OVERVIEW
This course introduces the principles of relational databases and the use of data modeling for design. It explains how to incorporate business requirements into a logical data model. The components of a logical data model are defined and how to represent this model as an entity relationship diagram. The normalization of data and how to handle complex relationships are also included.
DURATION: 2 days
OBJECTIVES
- Define relational database terminology
- Describe some of the benefits and advantages of performing logical data modeling.
- Explain the database design life cycle and the role of data modeling
- Define methods for gathering business requirements.

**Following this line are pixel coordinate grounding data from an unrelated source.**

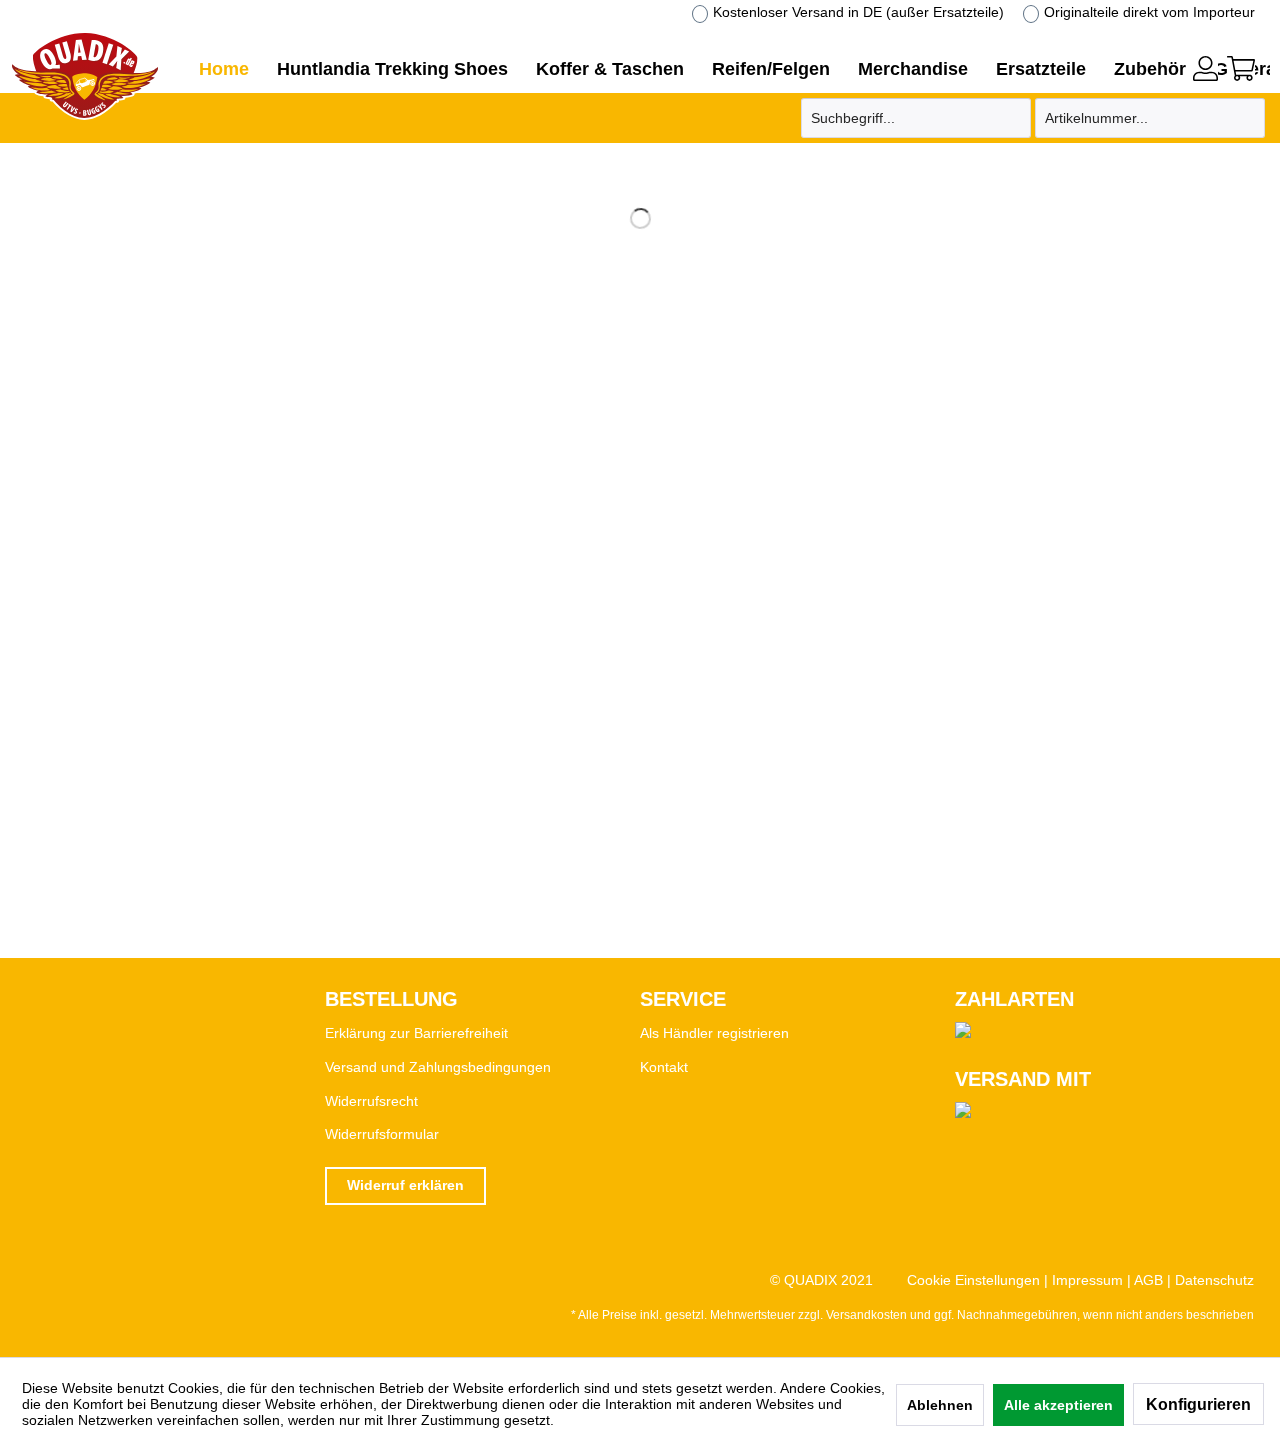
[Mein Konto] (1205, 68)
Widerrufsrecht (371, 1101)
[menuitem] (1205, 66)
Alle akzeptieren (1058, 1405)
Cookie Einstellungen (973, 1280)
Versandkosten (866, 1315)
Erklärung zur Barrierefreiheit (416, 1033)
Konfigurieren (1198, 1404)
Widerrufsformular (382, 1134)
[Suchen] (1013, 118)
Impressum (1087, 1280)
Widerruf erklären (405, 1185)
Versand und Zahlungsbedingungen (438, 1067)
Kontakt (664, 1067)
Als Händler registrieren (714, 1033)
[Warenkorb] (1241, 68)
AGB (1148, 1280)
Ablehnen (940, 1405)
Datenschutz (1214, 1280)
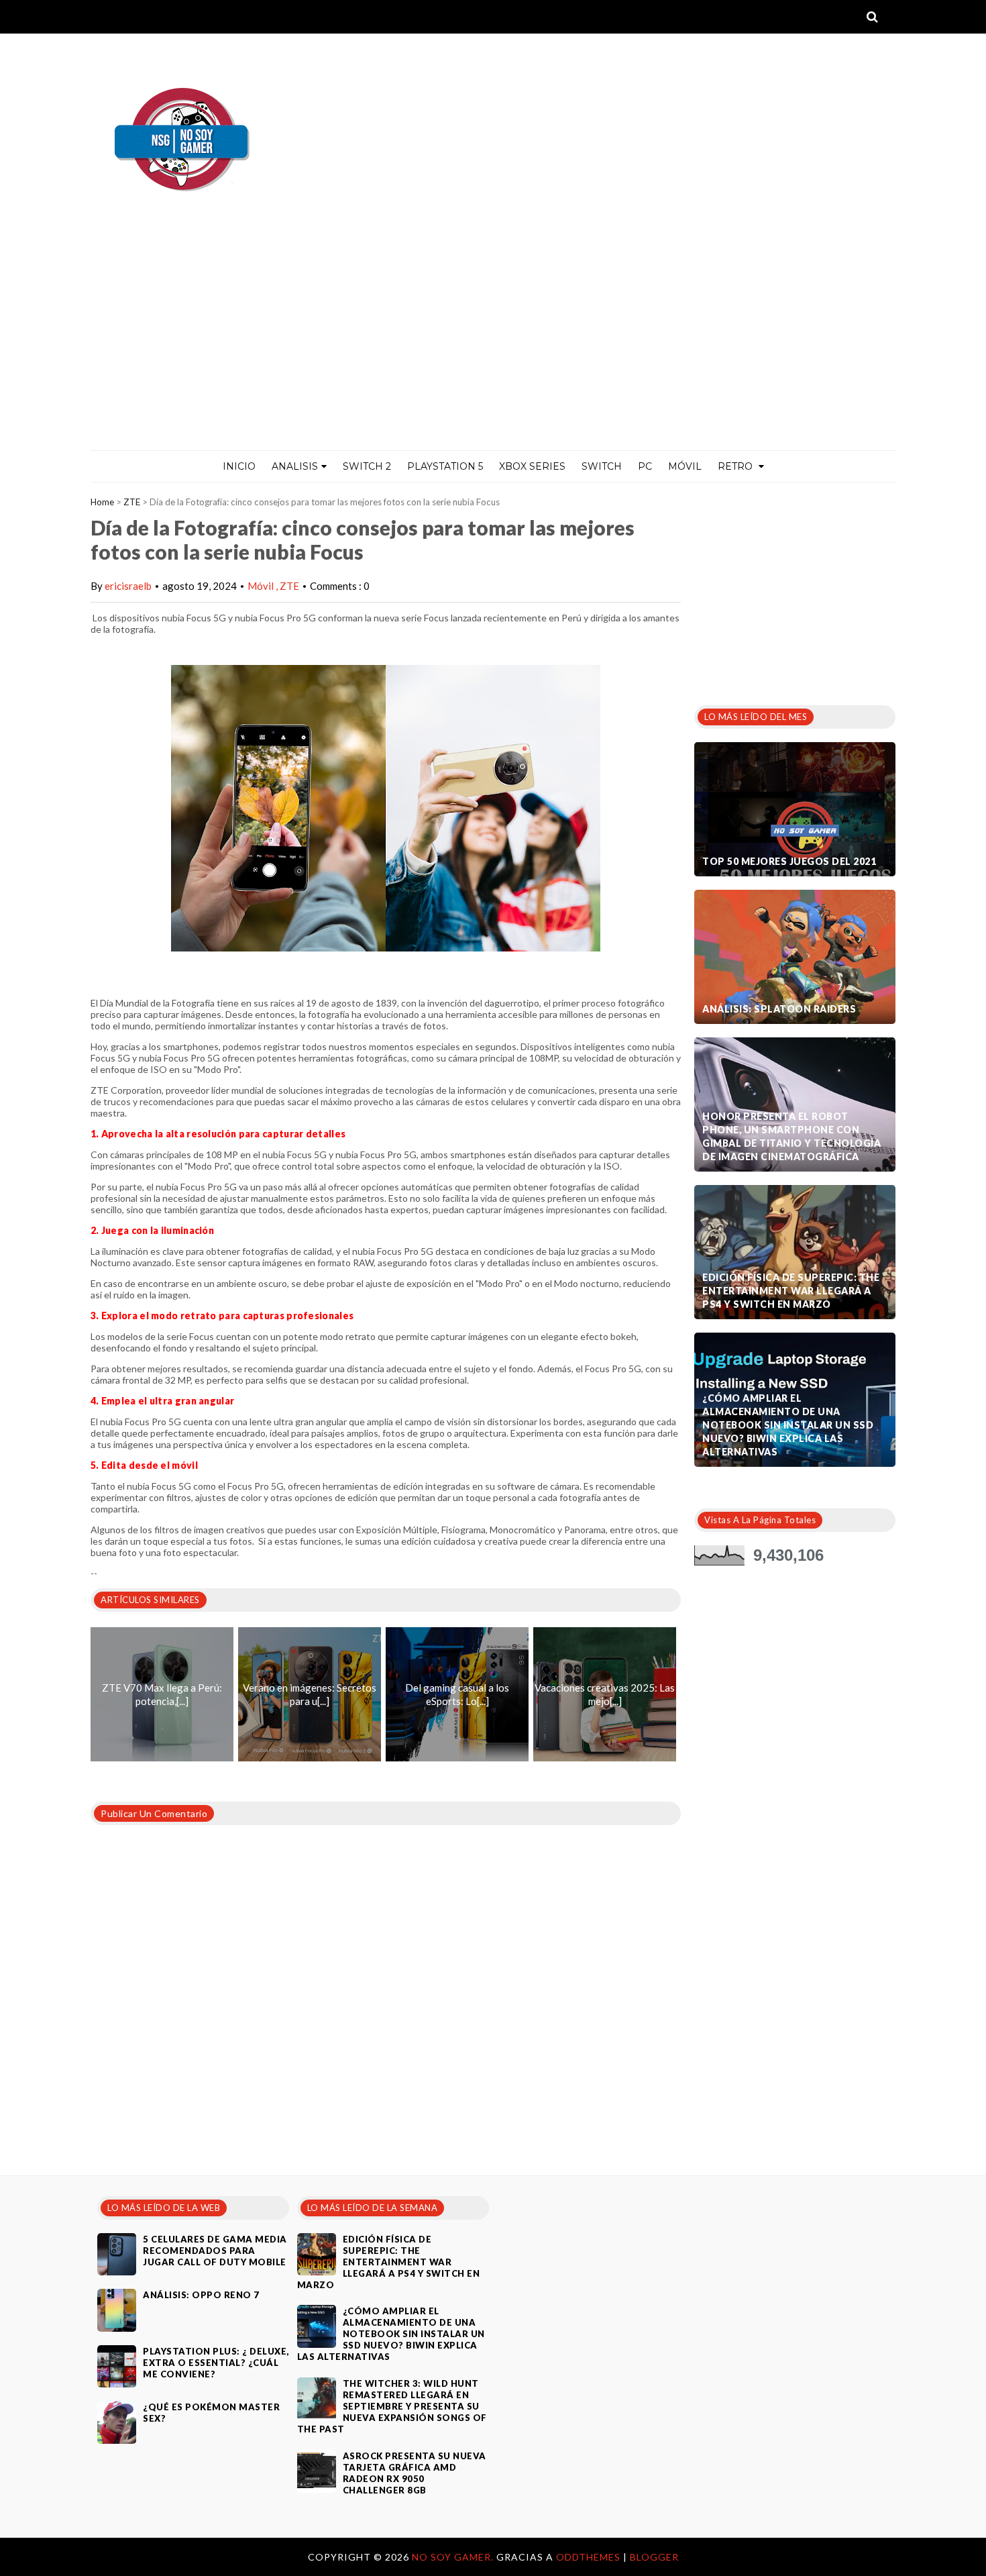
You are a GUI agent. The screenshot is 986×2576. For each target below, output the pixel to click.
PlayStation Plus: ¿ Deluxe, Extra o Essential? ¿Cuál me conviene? (216, 2362)
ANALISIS (295, 466)
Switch (602, 466)
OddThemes (588, 2557)
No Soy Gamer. (454, 2557)
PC (645, 466)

- Document business requirements and use them as input to the data modeling process.
- Explain the distinction between logical data modeling and physical database design.
- Identify the components of a data model, including entities, relationships and attributes.
- Normalize entities to third normal form and select proper unique identifiers (primary keys).
- Handle complex relationships such as many-to-many, and recursive relationships.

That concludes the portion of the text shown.